Top of Data extracts

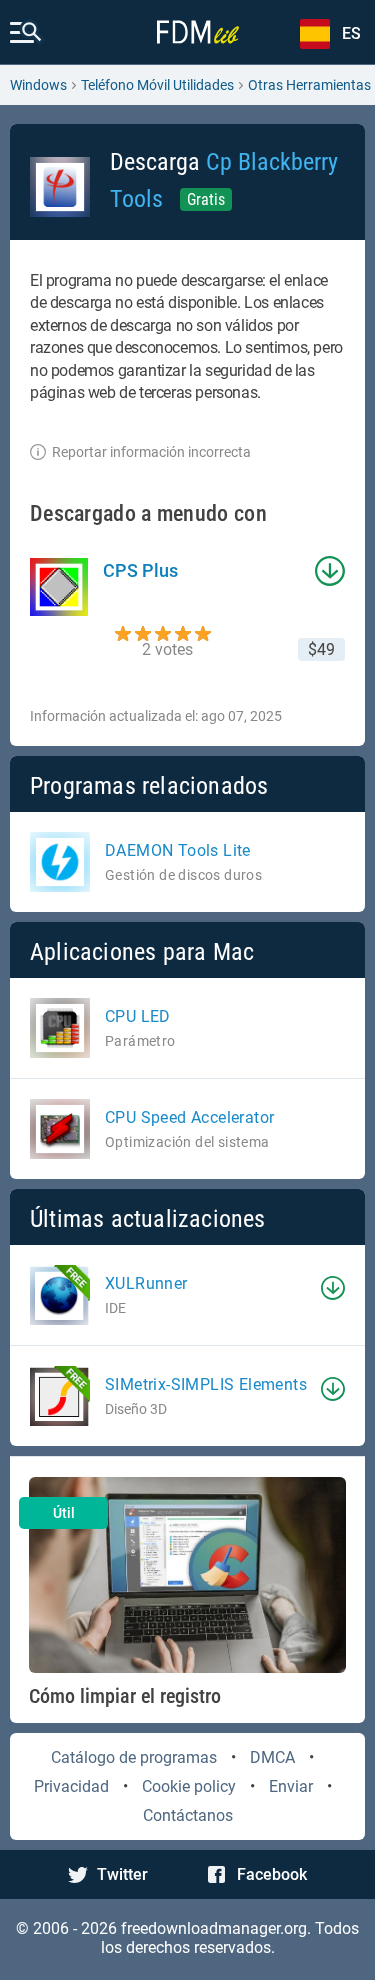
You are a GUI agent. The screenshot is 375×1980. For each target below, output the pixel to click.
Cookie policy (189, 1786)
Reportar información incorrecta (151, 452)
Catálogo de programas (134, 1757)
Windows (38, 85)
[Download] (333, 1288)
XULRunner (146, 1283)
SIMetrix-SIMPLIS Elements (206, 1384)
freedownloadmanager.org (214, 1928)
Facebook (272, 1874)
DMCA (272, 1757)
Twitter (122, 1874)
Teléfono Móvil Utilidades (157, 85)
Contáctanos (188, 1815)
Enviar (291, 1786)
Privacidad (71, 1786)
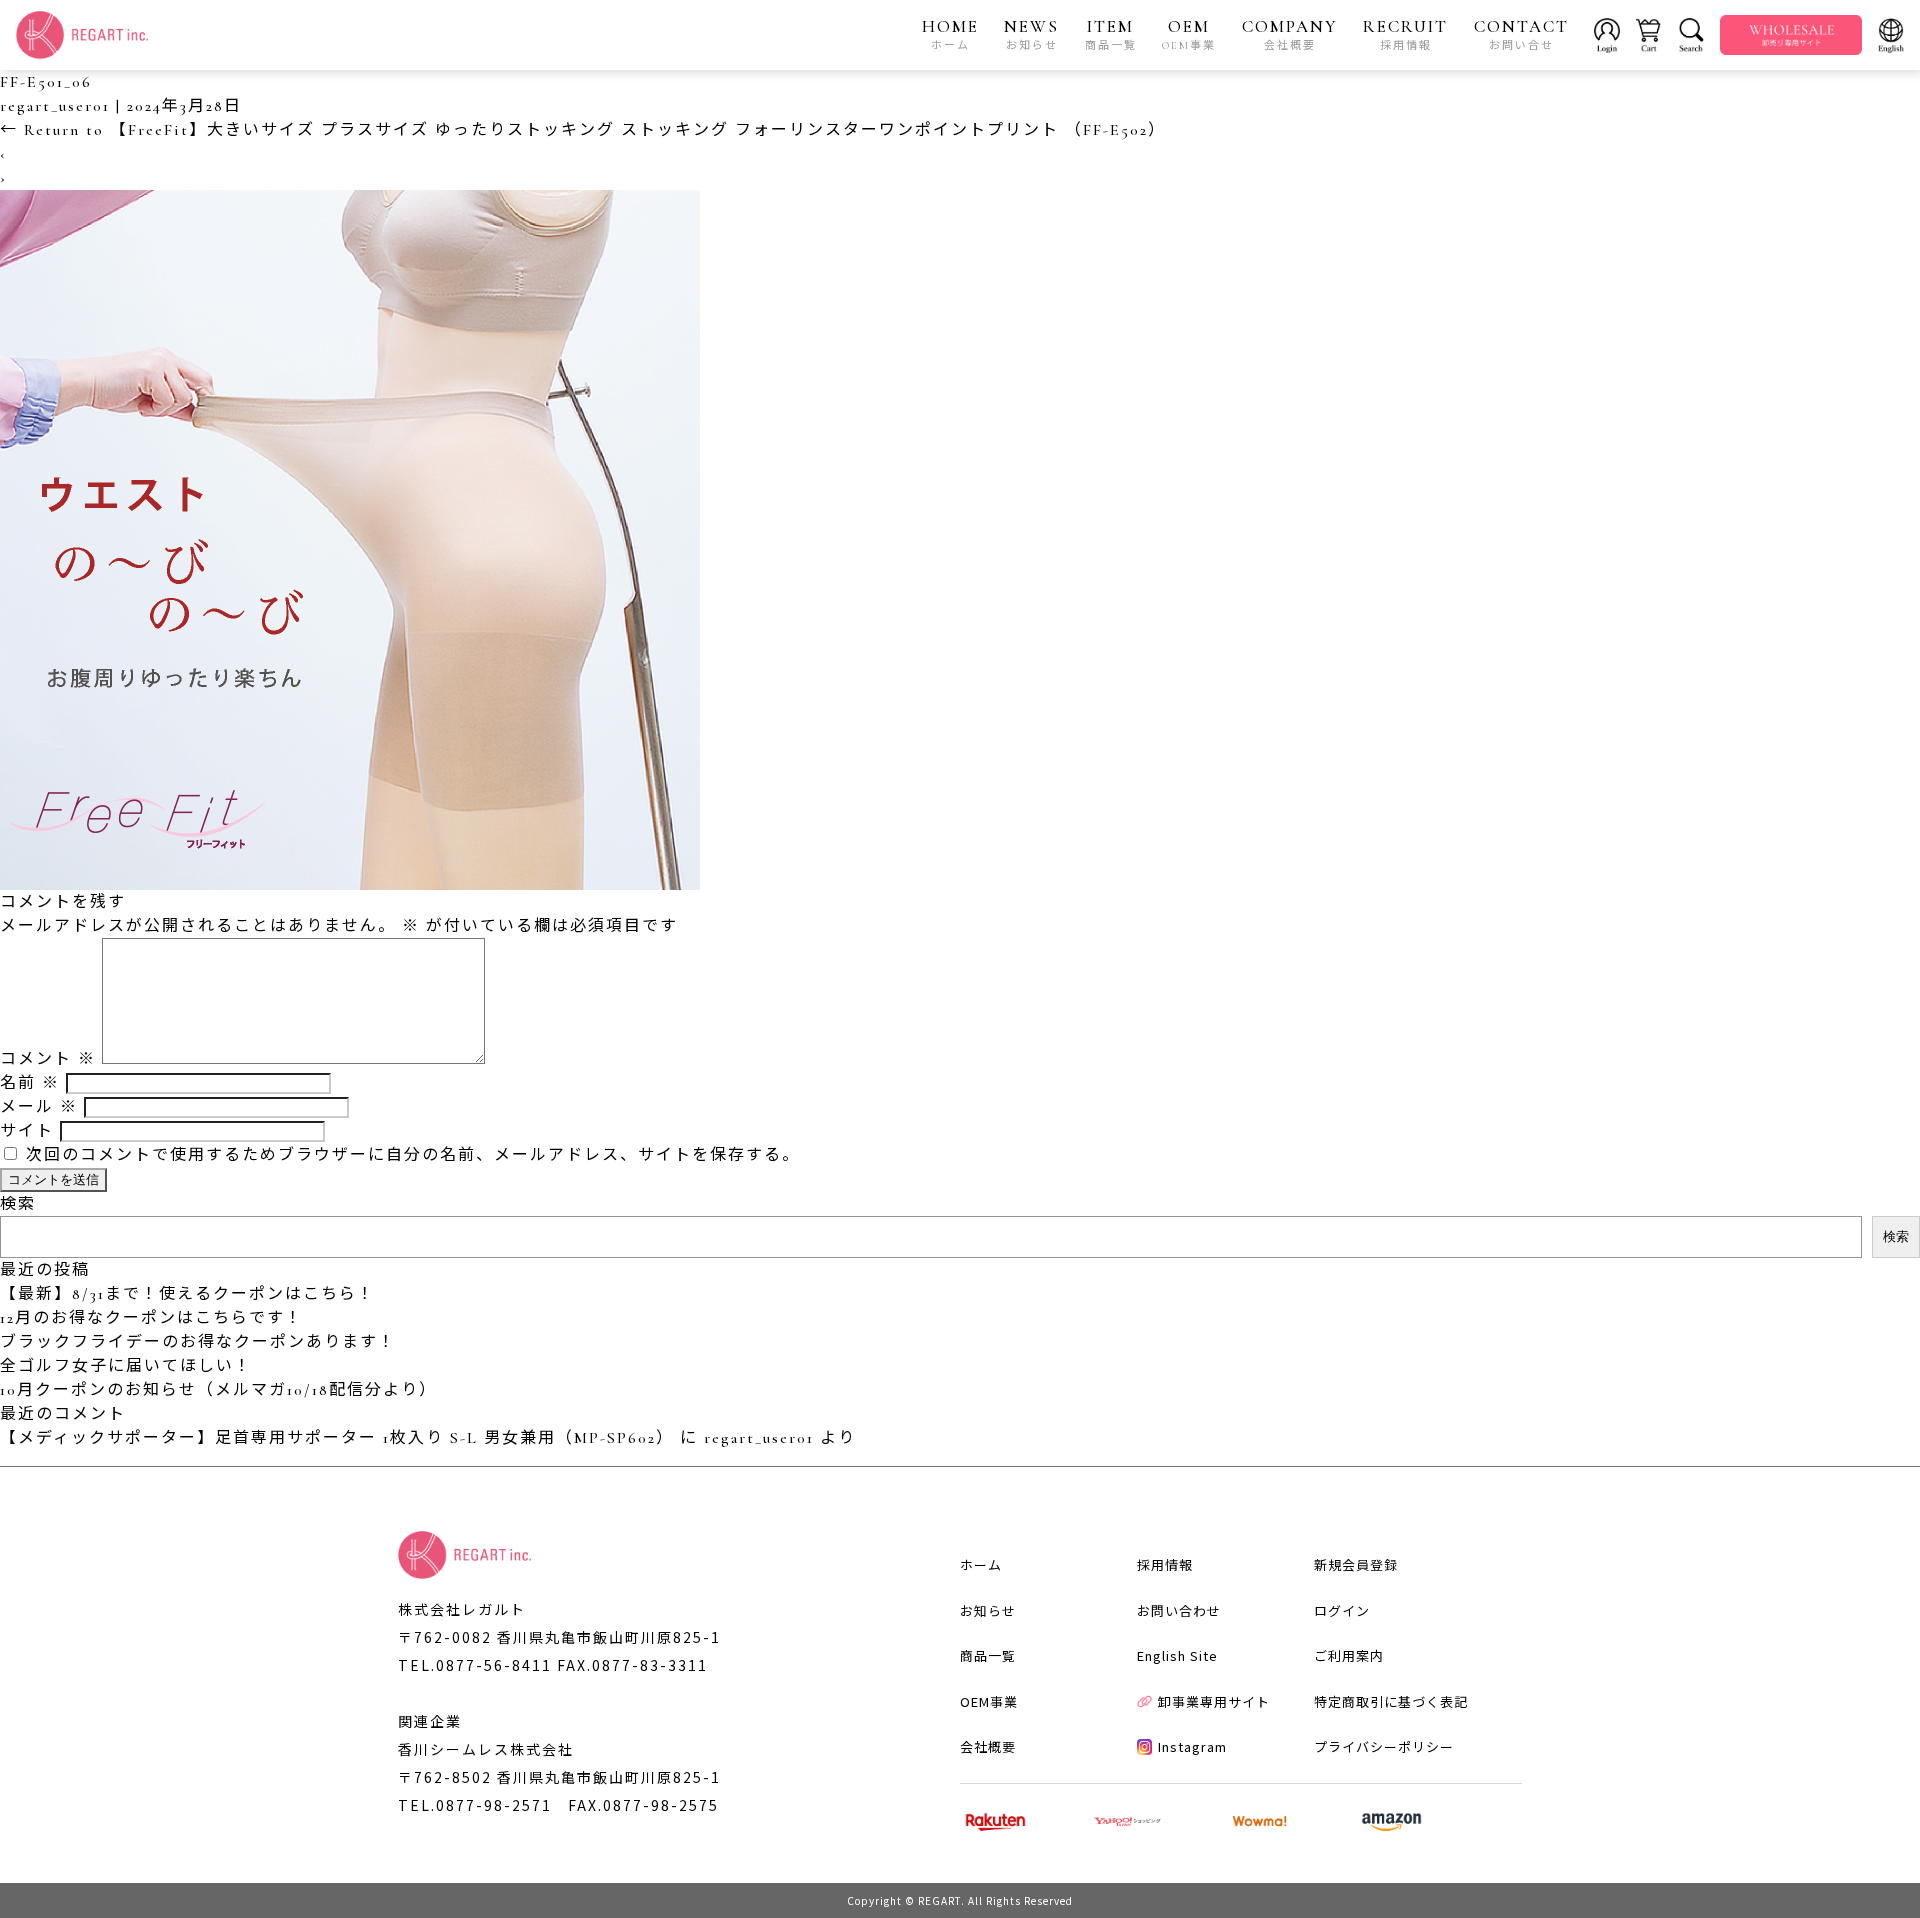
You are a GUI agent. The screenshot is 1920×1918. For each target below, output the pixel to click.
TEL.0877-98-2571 (475, 1805)
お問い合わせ (1179, 1610)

Bottom of Data extracts

> Assignment
Quote the listing above in full, except for the pictures.

> Reply
You are a GUI agent. The screenshot is 375×1980. For each target below, output the pixel to click.
Cookie policy (189, 1786)
Reportar información incorrecta (151, 452)
Catálogo de programas (134, 1757)
Windows (38, 85)
[Download] (333, 1288)
XULRunner (146, 1283)
SIMetrix-SIMPLIS Elements (206, 1384)
freedownloadmanager.org (214, 1928)
Facebook (272, 1874)
DMCA (272, 1757)
Twitter (122, 1874)
Teléfono Móvil Utilidades (157, 85)
Contáctanos (188, 1815)
Enviar (291, 1786)
Privacidad (71, 1786)
You are a GUI agent. The screenshot is 1920×1918. For each target below, output the pixel to click.
TEL.0877-98-2571 (475, 1805)
お問い合わせ (1179, 1610)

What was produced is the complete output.